Groups Ask Regulators to Review TotalEnergies Investor Climate Claims
ClientEarth, Friends of the Earth France and Notre Affaire à Tous sent letters to France’s Autorité des marchés financiers (AMF) and the European Securities and Markets Authority (ESMA) asking regulators to examine whether TotalEnergies’ investor communications risk misleading the market. The groups say TotalEnergies presents its strategy as supporting the Paris Agreement and the energy transition, uses metrics that may imply alignment with EU targets and IEA scenarios, and describes fossil gas as enabling emissions reductions. The request follows a 2025 Paris court ruling against TotalEnergies over consumer-facing climate claims.
🔗 Read more → ClientEarth (Press Release, Letter to AMF, Letter to ESMA)

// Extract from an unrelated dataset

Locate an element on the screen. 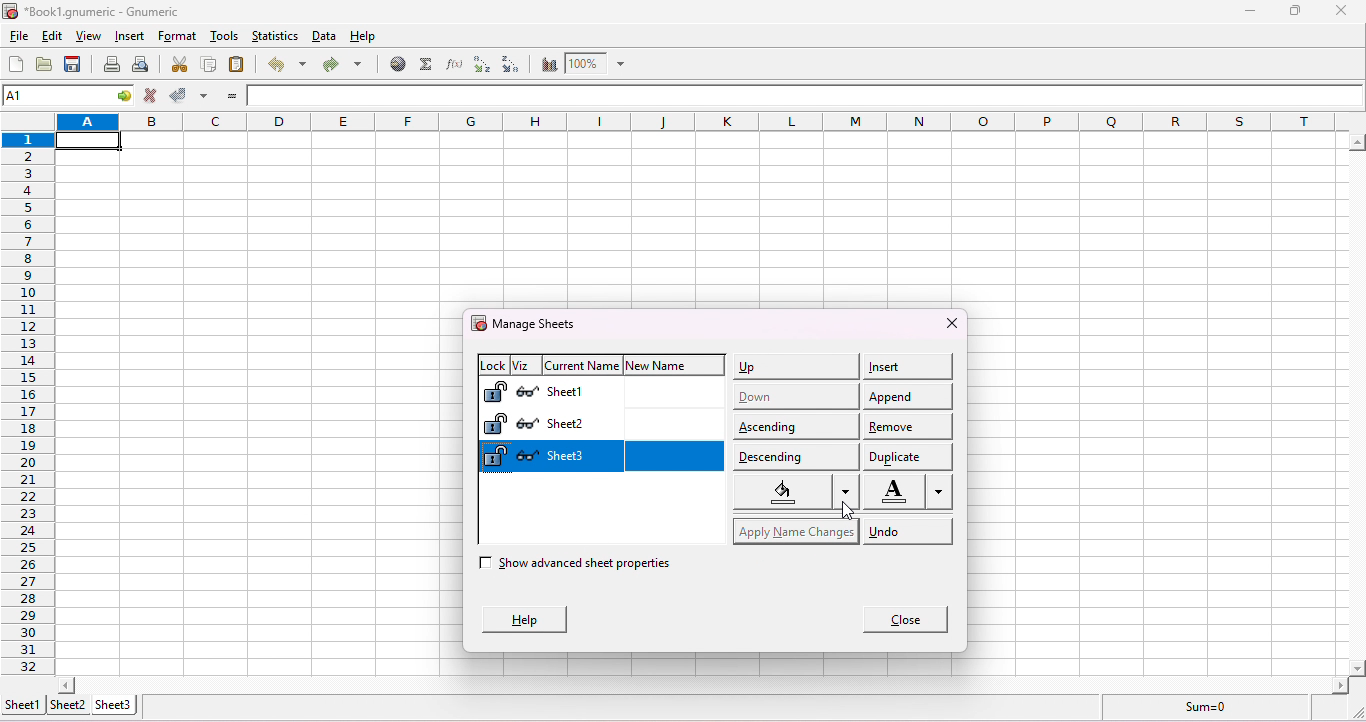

Study Says Corporate Net-Zero Targets Are Not Enough on Their Own
A CEPR VoxEU column reviews whether corporate net-zero commitments are followed by emissions cuts or stronger climate governance. Drawing on nearly 2,000 large companies in high-emitting sectors, the authors find only weak evidence of immediate emissions reductions after companies adopt net-zero targets. However, adopters appear more likely to strengthen forward-looking practices, such as climate scenario planning, internal carbon pricing and disclosure of actions to meet emissions targets. The findings suggest net-zero pledges should not be treated as reliable indicators of near-term emissions performance without supporting governance, interim targets and investment plans.
🔗 Read more → Centre for Economic Policy Research (CEPR)

💡 Insight of the Week

ESG Factors Are Becoming More Relevant in Damages and Valuation
A Global Arbitration Review (GAR) Insight article examines how ESG issues are increasingly affecting business valuation and damages analysis in arbitration. The authors note that ESG-related disputes can include stranded asset claims, greenwashing-related losses, shareholder disputes over ESG policies and corruption-related claims. Even where a dispute is not directly about ESG, valuation experts may need to assess whether ESG risks or opportunities affect cash flows, discount rates, market comparables or asset obsolescence. The publication also indicates that expanding ESG disclosures and valuation standards could make these factors easier to assess, although US policy shifts have increased uncertainty.